» Directive: Scale the material from the line with "CONTACT US (301, 320)" through the end, both included. Repeat every line there except the picture markers, keeping the request lines, and multiply each coordinate in the answers by 1.85, rounding to whole numbers with halves rounded up.

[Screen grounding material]
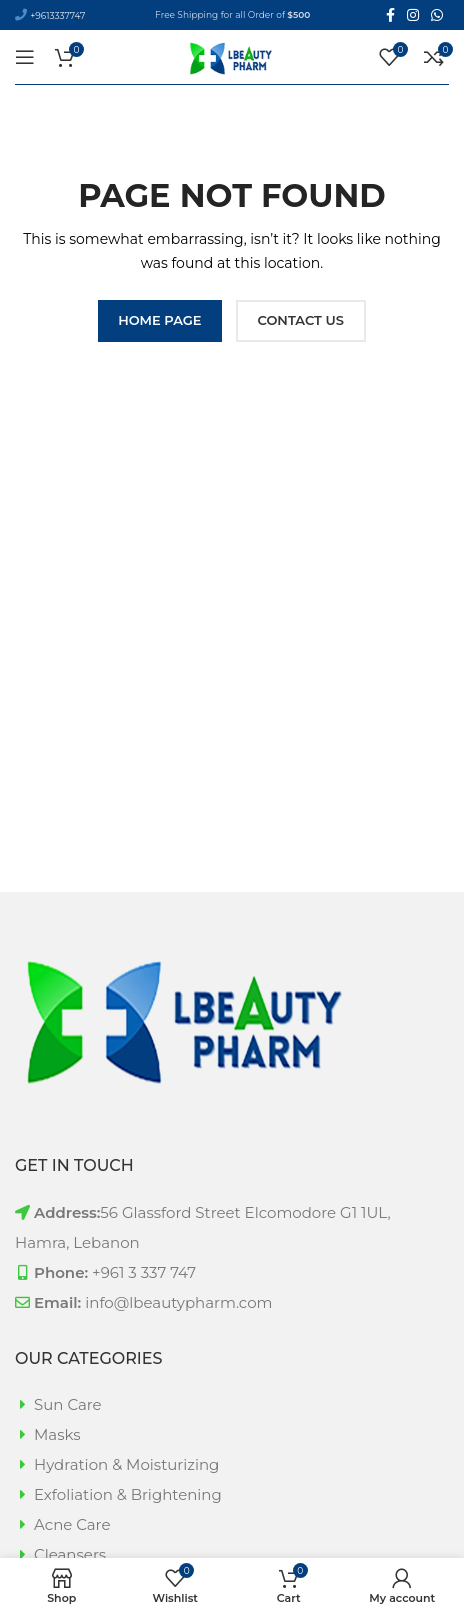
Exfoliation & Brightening (128, 1494)
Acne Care (72, 1524)
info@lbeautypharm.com (178, 1302)
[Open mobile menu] (25, 57)
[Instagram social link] (413, 15)
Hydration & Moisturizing (126, 1464)
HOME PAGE (159, 320)
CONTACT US (301, 320)
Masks (57, 1434)
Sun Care (68, 1404)
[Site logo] (232, 55)
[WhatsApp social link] (437, 15)
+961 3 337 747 (144, 1272)
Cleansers (70, 1554)
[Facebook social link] (390, 15)
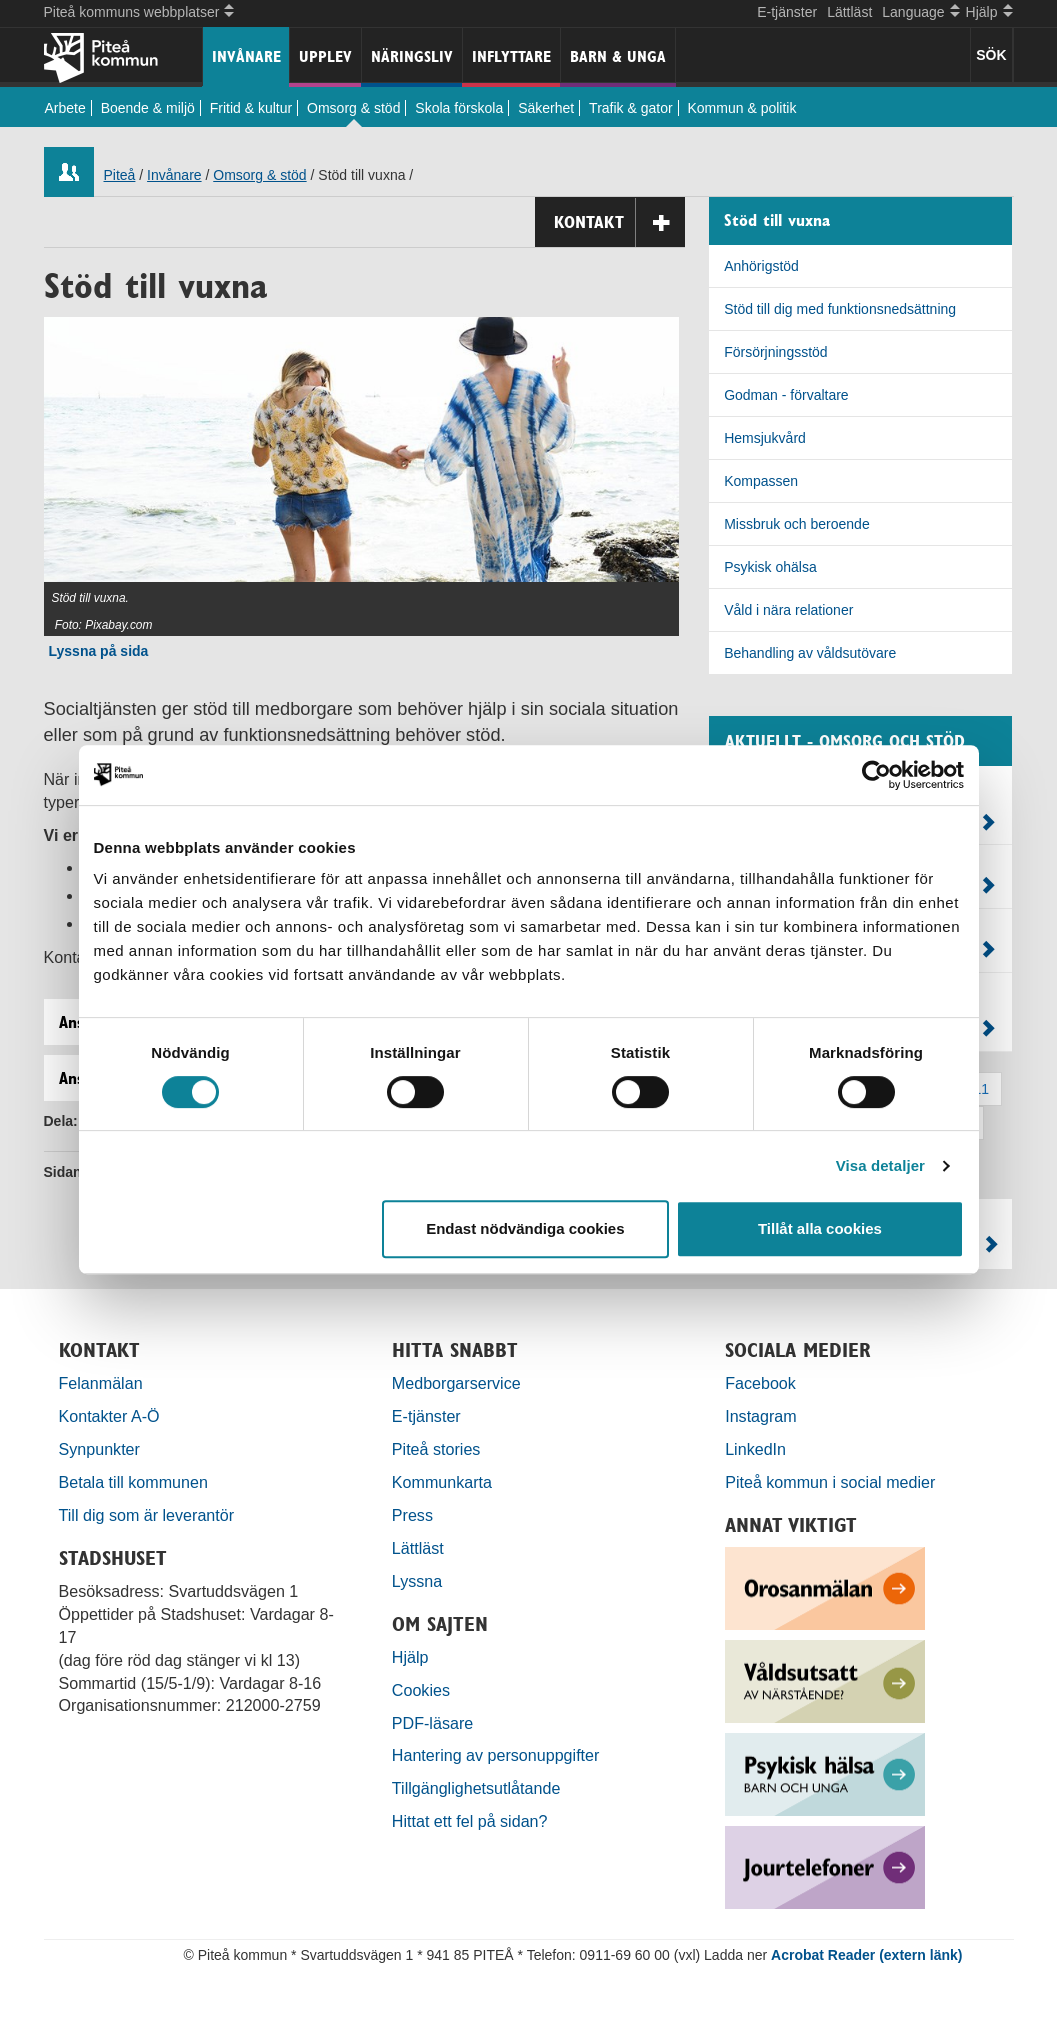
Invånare (246, 56)
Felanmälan (101, 1383)
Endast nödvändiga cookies (525, 1228)
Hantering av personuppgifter (496, 1755)
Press (412, 1515)
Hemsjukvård (765, 438)
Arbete (65, 108)
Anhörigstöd (761, 266)
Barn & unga (618, 56)
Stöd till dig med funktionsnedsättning (840, 309)
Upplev (325, 56)
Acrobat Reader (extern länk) (866, 1955)
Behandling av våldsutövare (810, 653)
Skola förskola (459, 108)
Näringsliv (412, 56)
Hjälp (410, 1657)
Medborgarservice (456, 1383)
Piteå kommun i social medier (830, 1482)
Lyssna (417, 1581)
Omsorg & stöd (353, 108)
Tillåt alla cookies (820, 1228)
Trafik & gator (631, 108)
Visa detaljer (880, 1165)
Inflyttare (511, 56)
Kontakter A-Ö (109, 1416)
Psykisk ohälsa (770, 567)
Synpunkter (99, 1449)
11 (982, 1089)
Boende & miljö (148, 108)
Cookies (421, 1690)
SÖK (991, 55)
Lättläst (849, 12)
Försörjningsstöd (776, 352)
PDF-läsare (432, 1723)
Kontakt (619, 222)
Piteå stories (436, 1449)
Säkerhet (546, 108)
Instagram (761, 1416)
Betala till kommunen (133, 1482)
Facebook (760, 1383)
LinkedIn (755, 1449)
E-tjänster (787, 12)
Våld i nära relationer (788, 610)
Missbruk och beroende (797, 524)
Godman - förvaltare (786, 395)
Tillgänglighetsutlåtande (476, 1788)
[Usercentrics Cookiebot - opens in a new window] (876, 775)
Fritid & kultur (251, 108)
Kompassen (761, 481)
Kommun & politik (742, 108)
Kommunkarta (442, 1482)
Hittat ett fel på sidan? (470, 1821)
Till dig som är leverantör (149, 1515)
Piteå (120, 175)
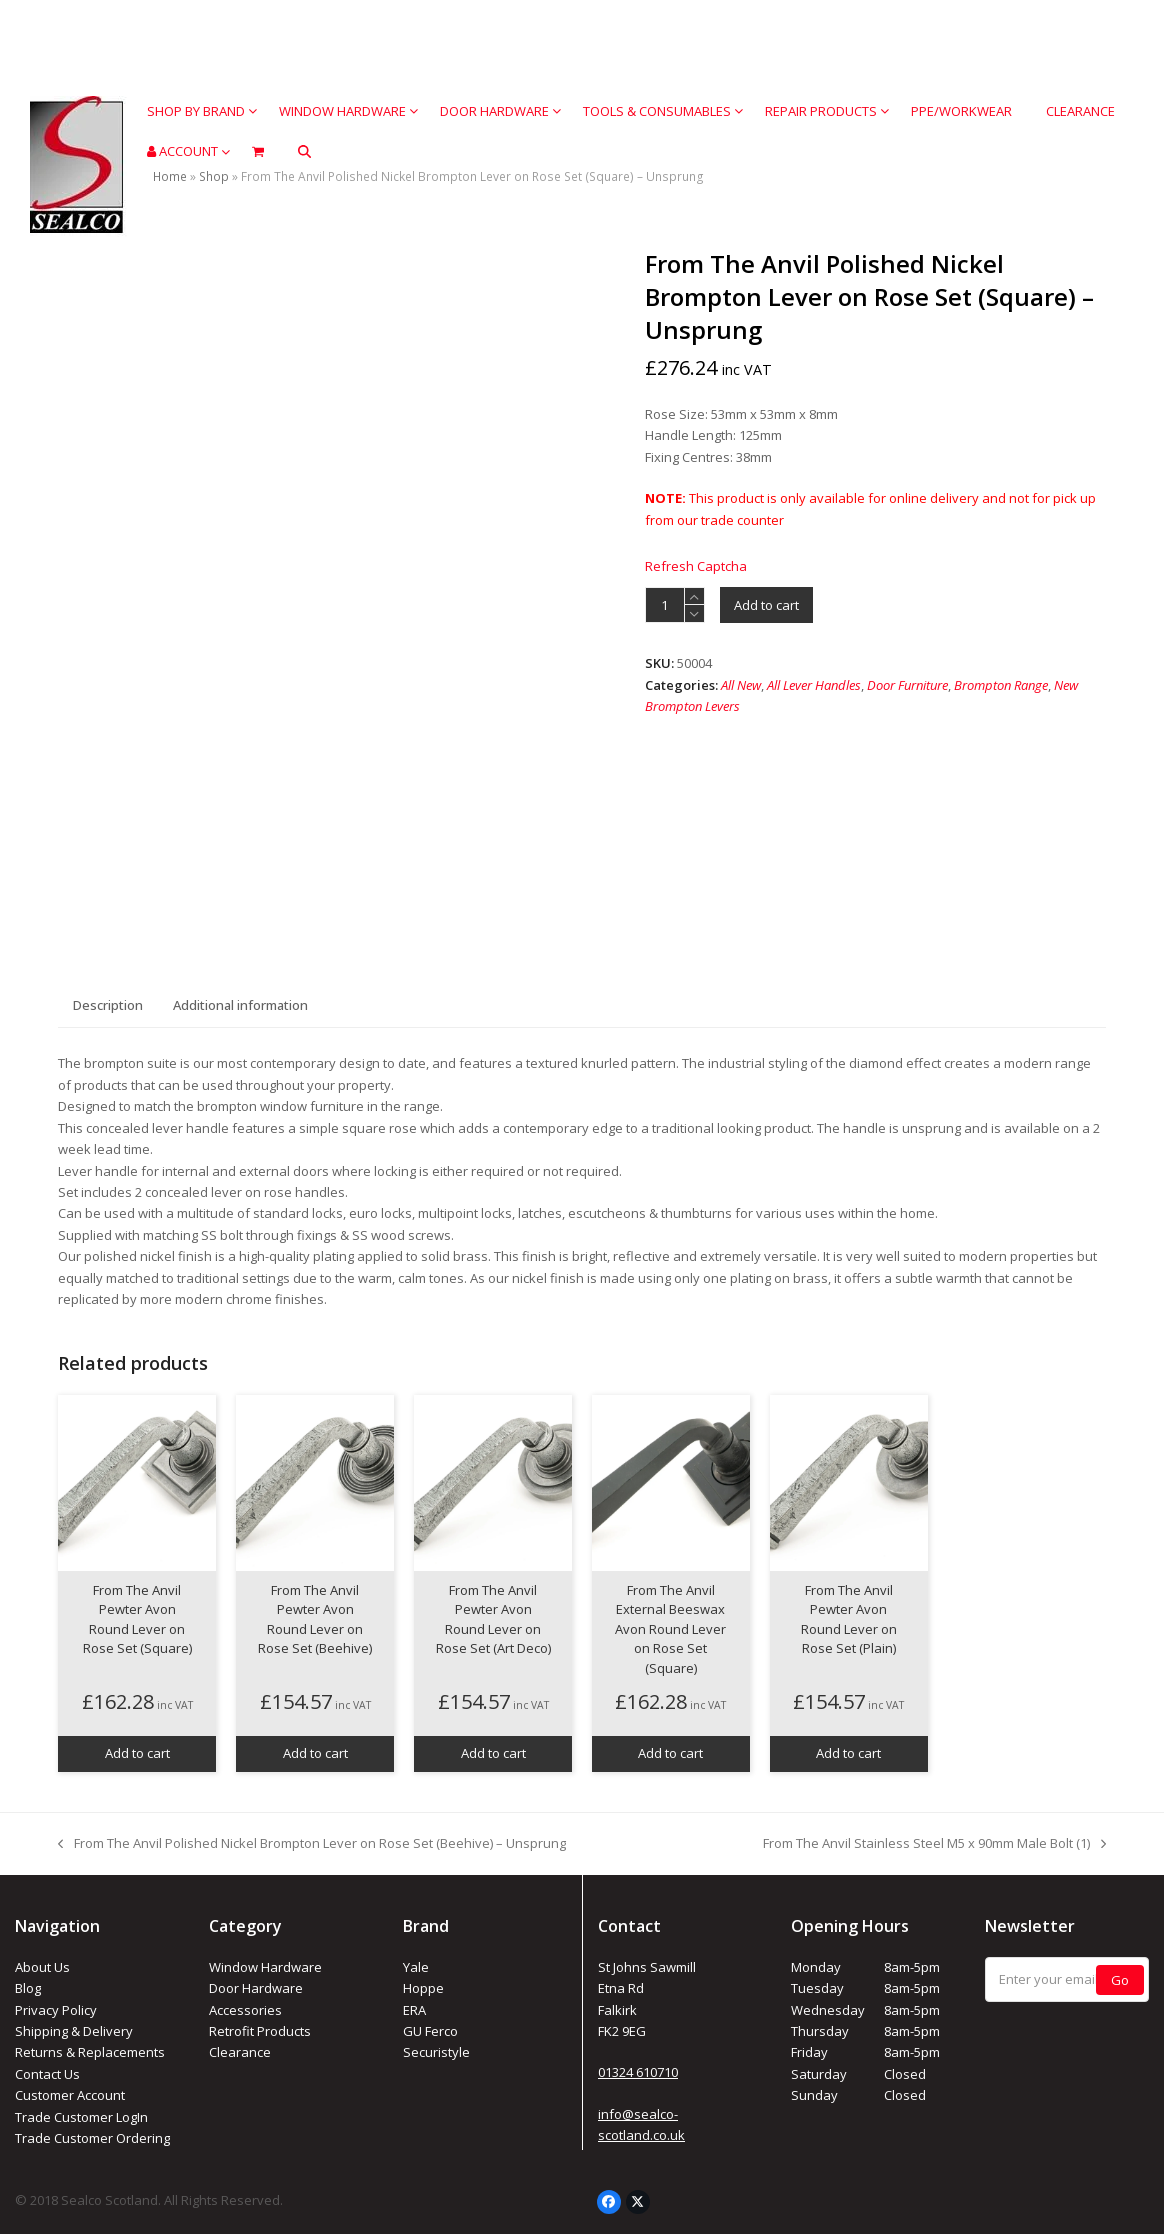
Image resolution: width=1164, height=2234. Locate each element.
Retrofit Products (260, 2031)
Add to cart (766, 605)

» Result below:
CONTACT US (557, 592)
Masks (105, 2653)
Sun Care (126, 2597)
[Site logo] (429, 102)
[WhatsApp social link] (808, 28)
+961 3 337 747 (266, 2353)
Cleansers (130, 2875)
[Facebook social link] (722, 28)
Invånare (455, 104)
Felanmälan (187, 2559)
Endast nödvändiga cookies (971, 2272)
Hantering av personuppgifter (918, 3247)
Press (762, 2803)
Hemsjukvård (1415, 810)
Arbete (120, 200)
Anhörigstöd (1408, 492)
Barn & unga (1143, 104)
Stöd till dig med funktionsnedsättning (1554, 572)
Upplev (601, 104)
Acrobat Reader (extern länk) (1602, 3617)
Behandling av våldsutövare (1499, 1208)
Skola förskola (849, 200)
Näringsliv (762, 104)
Hjälp (759, 3065)
Medborgarservice (844, 2559)
Piteå kommun i social medier (1536, 2742)
Lyssna (771, 2925)
Omsorg & stöd (653, 200)
Tillåt alla cookies (1517, 2272)
Trafik & gator (1167, 200)
Visa detaljer (1628, 2155)
Inflyttare (945, 104)
Kontakter A-Ö (202, 2620)
Psykisk ohälsa (1425, 1049)
Synpunkter (183, 2681)
11 (1817, 2015)
Boende & miljö (274, 200)
Cookies (779, 3127)
SÖK (1833, 102)
Lättläst (1571, 22)
Försörjningsstöd (1436, 651)
PDF-läsare (799, 3188)
Kontakt (1145, 411)
Piteå stories (807, 2681)
Säkerhet (1010, 200)
Instagram (1408, 2620)
Betala till kommunen (246, 2742)
Facebook (1406, 2559)
LinkedIn (1397, 2681)
E-tjänster (1456, 22)
Våld i nära relationer (1458, 1129)
Missbruk och beroende (1474, 969)
Godman - förvaltare (1454, 731)
Tillgänglighetsutlåtande (881, 3308)
[Usercentrics Cookiebot - opens in a new window] (1621, 1434)
Fritid & kultur (464, 200)
Kompassen (1408, 890)
Kommun & politik (1373, 200)
Kommunkarta (818, 2742)
Hittat ett fel på sidan? (870, 3369)
Till dig som är leverantör (276, 2803)
Piteå (222, 324)
Image resolution: width=1164, height=2234. Locate each element.
Retrofit Products (481, 3757)
Add to cart (1417, 1119)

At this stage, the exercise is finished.